Therein lies Brightburn’s significance in the canon of pubescent horror. For girls, their transformation is largely an act of defiance against societal expectations. Antiquated notions of girlhood and womanhood make it so that female sexual desire is a myth, and that angry women are just overly emotional, never to be taken seriously. By these standards, Ginger is the embodiment of all things unfeminine, a kind of abomination to what society expects of her.
Brandon, on the other hand, is everything society expects him to be. Where most girls see a pronounced decline in confidence during puberty, feeling less than and othered almost automatically, boys immersed in a culture of toxic masculinity are raised with a disproportionate sense of entitlement. Through this, like Brandon, they feel they can do whatever they want, consequence-free.
Where often women are put down, segregated, or silenced for their pubescent break with convention – Regan MacNeil has the “demon” exercised from her body, while Carrie White and Ginger Fitzgerald are killed – in Brightburn, the threatening child gets away with his actions consequence-free.
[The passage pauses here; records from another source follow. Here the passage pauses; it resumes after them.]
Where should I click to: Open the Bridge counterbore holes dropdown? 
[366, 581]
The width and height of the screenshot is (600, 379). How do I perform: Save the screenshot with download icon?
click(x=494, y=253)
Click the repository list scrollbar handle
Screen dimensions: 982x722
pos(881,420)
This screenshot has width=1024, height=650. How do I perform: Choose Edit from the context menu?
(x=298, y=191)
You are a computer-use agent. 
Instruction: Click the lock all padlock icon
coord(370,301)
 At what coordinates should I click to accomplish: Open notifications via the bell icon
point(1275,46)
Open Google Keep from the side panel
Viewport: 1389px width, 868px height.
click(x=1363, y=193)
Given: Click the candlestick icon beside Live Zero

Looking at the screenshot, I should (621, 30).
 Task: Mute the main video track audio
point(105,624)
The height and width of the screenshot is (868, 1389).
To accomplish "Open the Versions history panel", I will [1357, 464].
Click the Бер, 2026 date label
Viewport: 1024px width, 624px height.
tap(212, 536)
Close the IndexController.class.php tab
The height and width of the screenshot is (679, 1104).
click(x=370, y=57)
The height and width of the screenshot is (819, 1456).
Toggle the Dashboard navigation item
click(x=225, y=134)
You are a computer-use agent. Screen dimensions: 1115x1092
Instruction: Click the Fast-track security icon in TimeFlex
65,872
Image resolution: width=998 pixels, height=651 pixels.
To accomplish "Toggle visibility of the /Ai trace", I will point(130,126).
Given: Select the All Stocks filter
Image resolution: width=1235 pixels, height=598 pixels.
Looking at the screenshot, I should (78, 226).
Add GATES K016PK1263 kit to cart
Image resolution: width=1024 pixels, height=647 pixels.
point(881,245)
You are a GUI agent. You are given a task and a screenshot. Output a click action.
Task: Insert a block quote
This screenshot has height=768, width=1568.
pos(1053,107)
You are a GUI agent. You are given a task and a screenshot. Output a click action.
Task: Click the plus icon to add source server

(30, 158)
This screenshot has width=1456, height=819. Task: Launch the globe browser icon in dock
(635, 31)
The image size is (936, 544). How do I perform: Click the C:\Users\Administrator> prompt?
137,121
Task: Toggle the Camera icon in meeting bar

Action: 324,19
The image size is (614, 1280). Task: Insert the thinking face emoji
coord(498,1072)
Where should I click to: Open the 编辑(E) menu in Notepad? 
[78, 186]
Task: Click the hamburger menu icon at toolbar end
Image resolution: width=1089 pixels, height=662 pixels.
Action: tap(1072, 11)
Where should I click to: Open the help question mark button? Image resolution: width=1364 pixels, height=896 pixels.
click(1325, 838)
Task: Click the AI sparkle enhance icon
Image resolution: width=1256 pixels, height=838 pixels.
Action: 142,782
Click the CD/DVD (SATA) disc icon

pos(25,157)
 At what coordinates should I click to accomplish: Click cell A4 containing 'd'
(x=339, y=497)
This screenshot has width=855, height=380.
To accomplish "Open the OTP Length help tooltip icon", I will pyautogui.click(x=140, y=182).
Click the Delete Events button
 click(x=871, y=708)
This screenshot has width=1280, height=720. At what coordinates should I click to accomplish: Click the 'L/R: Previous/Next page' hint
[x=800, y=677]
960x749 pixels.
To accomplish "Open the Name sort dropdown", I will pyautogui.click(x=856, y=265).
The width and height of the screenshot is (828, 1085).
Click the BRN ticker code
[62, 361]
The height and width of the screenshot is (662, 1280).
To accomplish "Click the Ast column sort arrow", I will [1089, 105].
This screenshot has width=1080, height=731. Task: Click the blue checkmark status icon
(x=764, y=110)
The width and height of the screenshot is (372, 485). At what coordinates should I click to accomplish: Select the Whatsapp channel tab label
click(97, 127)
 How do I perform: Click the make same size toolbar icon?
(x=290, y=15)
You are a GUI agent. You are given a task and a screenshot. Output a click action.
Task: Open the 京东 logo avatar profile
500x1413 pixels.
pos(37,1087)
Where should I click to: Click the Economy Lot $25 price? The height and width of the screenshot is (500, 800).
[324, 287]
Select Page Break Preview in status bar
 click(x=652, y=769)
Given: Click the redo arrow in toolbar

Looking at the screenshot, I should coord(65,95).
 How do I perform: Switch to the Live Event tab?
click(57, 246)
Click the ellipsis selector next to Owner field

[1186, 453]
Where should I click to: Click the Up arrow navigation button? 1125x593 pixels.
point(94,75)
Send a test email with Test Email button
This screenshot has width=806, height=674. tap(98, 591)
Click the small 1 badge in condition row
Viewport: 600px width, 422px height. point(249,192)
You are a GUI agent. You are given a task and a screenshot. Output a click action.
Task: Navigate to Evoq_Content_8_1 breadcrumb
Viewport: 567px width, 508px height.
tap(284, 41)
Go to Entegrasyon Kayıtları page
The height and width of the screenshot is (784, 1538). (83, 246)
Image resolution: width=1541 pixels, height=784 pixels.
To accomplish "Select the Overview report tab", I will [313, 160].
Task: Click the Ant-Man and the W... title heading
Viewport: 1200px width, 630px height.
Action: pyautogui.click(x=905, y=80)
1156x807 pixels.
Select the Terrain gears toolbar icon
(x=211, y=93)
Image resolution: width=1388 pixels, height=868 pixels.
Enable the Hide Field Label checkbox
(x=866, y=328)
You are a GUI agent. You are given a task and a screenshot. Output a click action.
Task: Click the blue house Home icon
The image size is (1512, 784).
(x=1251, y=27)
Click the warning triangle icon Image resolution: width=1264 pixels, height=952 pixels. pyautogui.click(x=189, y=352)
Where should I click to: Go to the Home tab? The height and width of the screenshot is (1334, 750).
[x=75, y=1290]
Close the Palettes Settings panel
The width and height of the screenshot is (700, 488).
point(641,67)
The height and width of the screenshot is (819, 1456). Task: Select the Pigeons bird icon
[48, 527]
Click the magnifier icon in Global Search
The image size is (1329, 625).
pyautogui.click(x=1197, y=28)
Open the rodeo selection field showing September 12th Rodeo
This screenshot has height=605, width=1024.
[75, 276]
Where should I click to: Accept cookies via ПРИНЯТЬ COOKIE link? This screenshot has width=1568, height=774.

He removes every obstacle from his way, experiencing barely any remorse until, eventually, all humanity he picked up as a child is gone.
What’s more is the concept of choice and control over one’s circumstance. Ginger’s behavior throughout Ginger Snaps becomes progressively more impulsive, and beyond her control. She starts to lose herself, going further down a rabbit hole where violence is a necessary means of self-preservation and survival, eventually becoming a blind impulse.
Brandon, however, never loses control. The true horror of his behavior, symbolic of the behavior of poorly-behaved men in reality, is that he is in full control of his actions. He consciously decides to break Caitlyn’s hand when she rejects him. He tortures and murders her mother when she tries to keep them apart. He threatens his aunt and guidance counselor when she disciplines him, and kills his parents, destroying the family home in a superhero-sized temper tantrum, finally killing hundreds of people to cover it up. No one is safe. No one can stop him. And he is fully aware.
While Brightburn is definitely an Elseworld-style look at Superman lore, its true power lies in a cautionary tale about our boys today. It’s a dramatized look into how North American society operates, where white, heteronormative, cis-gendered men and boys are empowered, encouraged, and emboldened, eventually protected by a system that favors them and subjugates women. Brandon Breyer is Brock Turner. He’s Ethan Couch, Harvey Weinstein, Conrad Black, and Brett Kavanagh. “Take the world,” he’s told. The terrifying truth is that he does.